Working on the beginnings of a project: the Tomie de Paola annual illustration award for SCBWI. The start of a project is both exciting and nerve-wracking for me. I don't like the blank slate feeling but on the other hand I love researching projects. I like illustration rather than fine art because there's usually a guideline involved. The client or the project sets a limit ie: a picture book about teenage ferrets or an educational coloring book set in Nepal. Then my favorite part, the research begins. Googling away, learning new things. This is always fun.
Then I have to put a limit on it. Let the sketching begin. Unfortunately, even the best illustrators (and I'm not putting myself in that category) have to begin with roughs. And rough they are. One has to swallow pride and accept that the first efforts look like dog food at best.



With this year's Tomie de Paola project, illustrators were given three books to choose from: Tom Sawyer, Little Women or The Yearling. Now I have read none of these books. Yup, I'm illiterate... no, of course not (hah!)....just grew up under a bush in the outback. Hey, I've read David Copperfield, Huck Finn, and Phantom Tollbooth but none of those others. Somehow it escaped me. So, I chose Little Women. I always had a soft spot for the Transcendentalist/Concord bunch plus I liked the idea of illustrating 19thc. clothing. It was hard reading at first, with all the constraints placed on women in those days. Thank god for Jo, the only rebel in the family. She pulled me through the book. All in all, I'm glad I read it and I may even re-read it with my girls.
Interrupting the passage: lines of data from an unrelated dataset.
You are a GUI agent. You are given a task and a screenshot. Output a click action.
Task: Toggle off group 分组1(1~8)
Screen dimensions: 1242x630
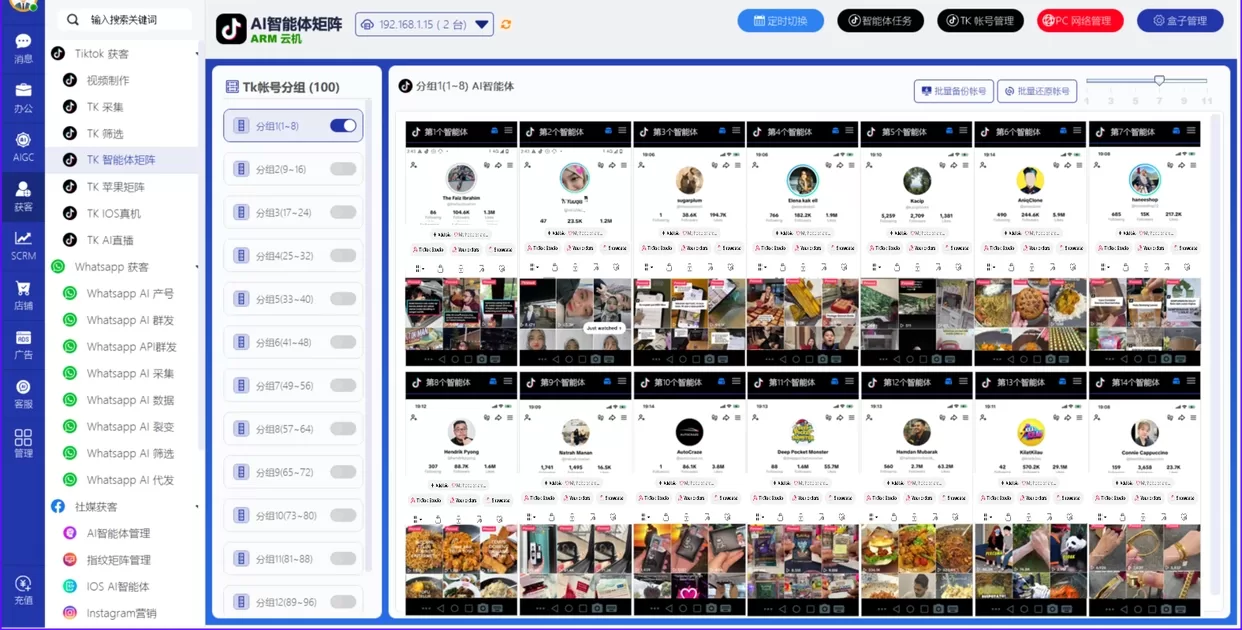[344, 126]
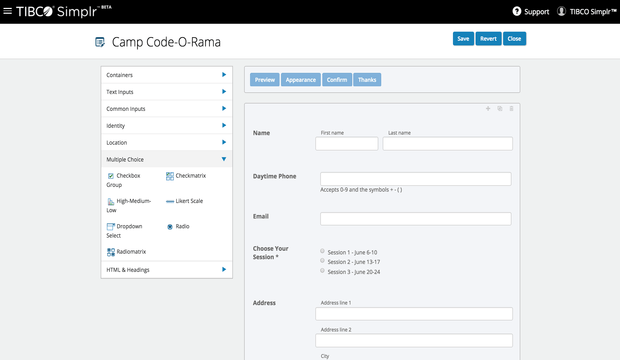Collapse the Multiple Choice section
The width and height of the screenshot is (620, 360).
(x=166, y=159)
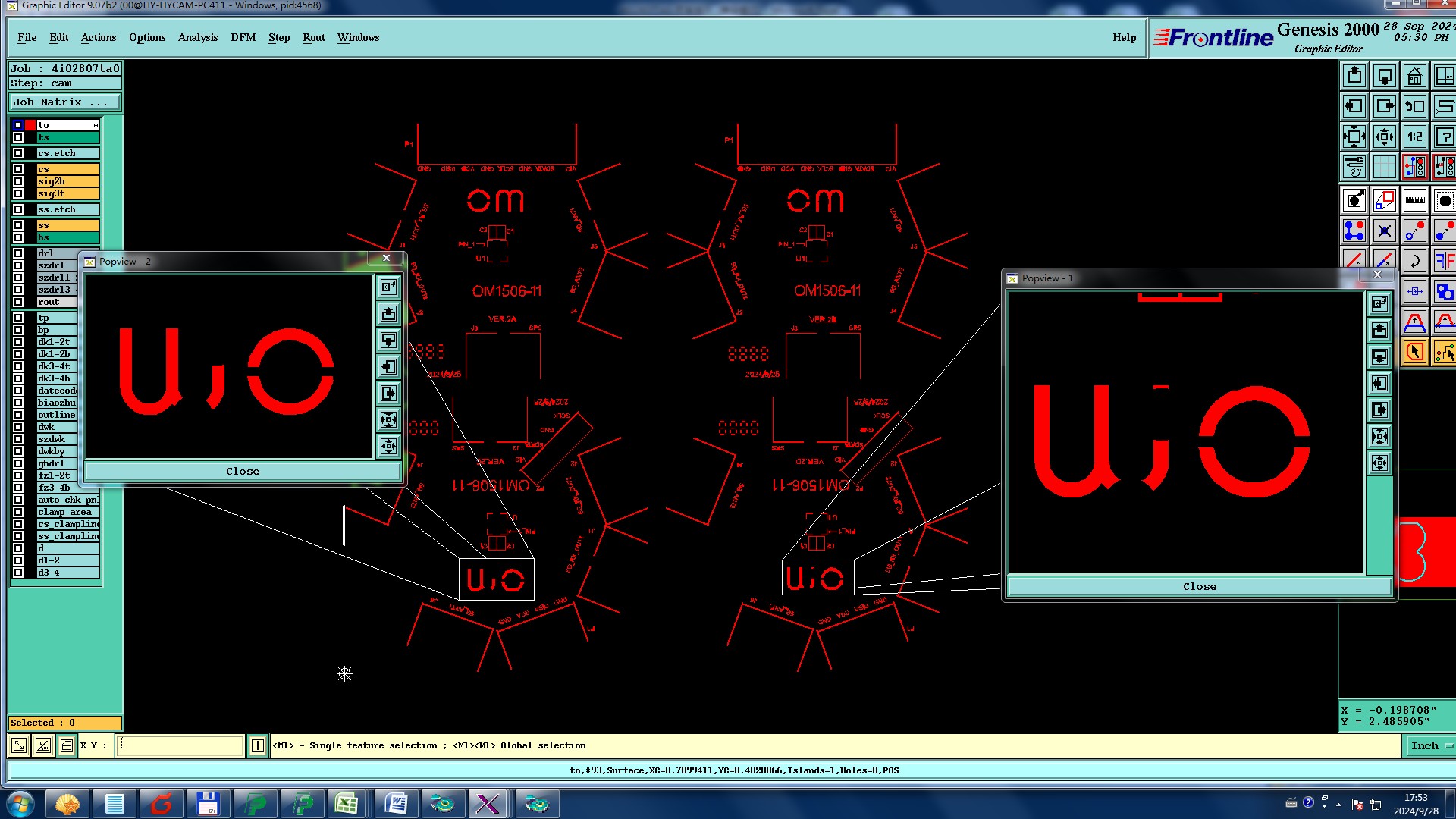Click the pan-left arrow icon in main toolbar
Viewport: 1456px width, 819px height.
(1354, 107)
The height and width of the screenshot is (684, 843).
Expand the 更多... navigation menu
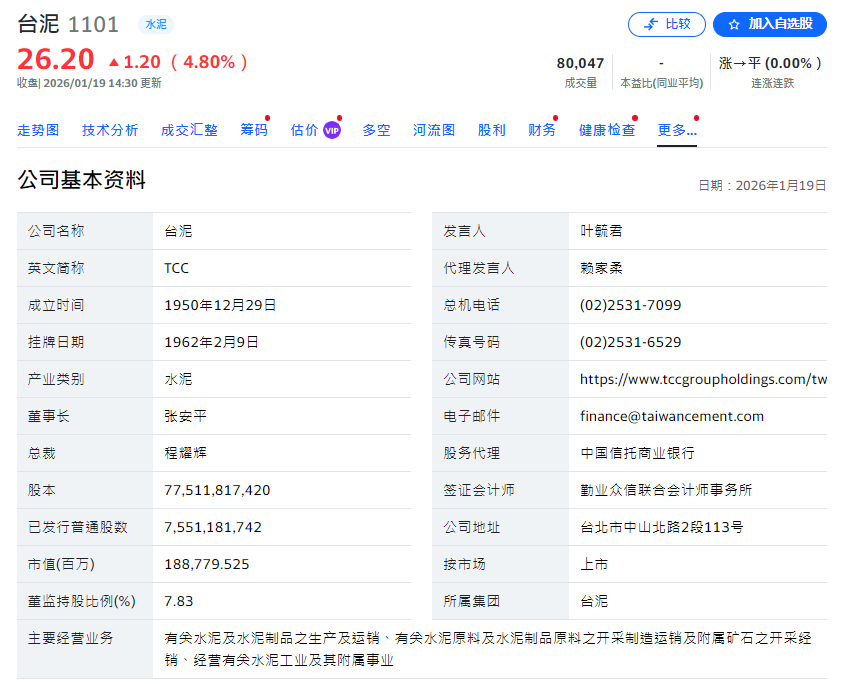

Then I had to choose a passage from the book. This was difficult, since there were so many possibilities. One could go in a million directions. I chose the moment Beth receives a piano from Mr. Laurence. She's such a humble character and loved music, so it will (hopefully) be a touching scene.
My roughs are so rough that I hesitate to include them here. But I'm including them here just to prove how infantile the beginning stages are in any project. I wonder if well known illustrators had such trouble. Did Maxfield Parish or Norman Rockwell ever produce such sketchiness?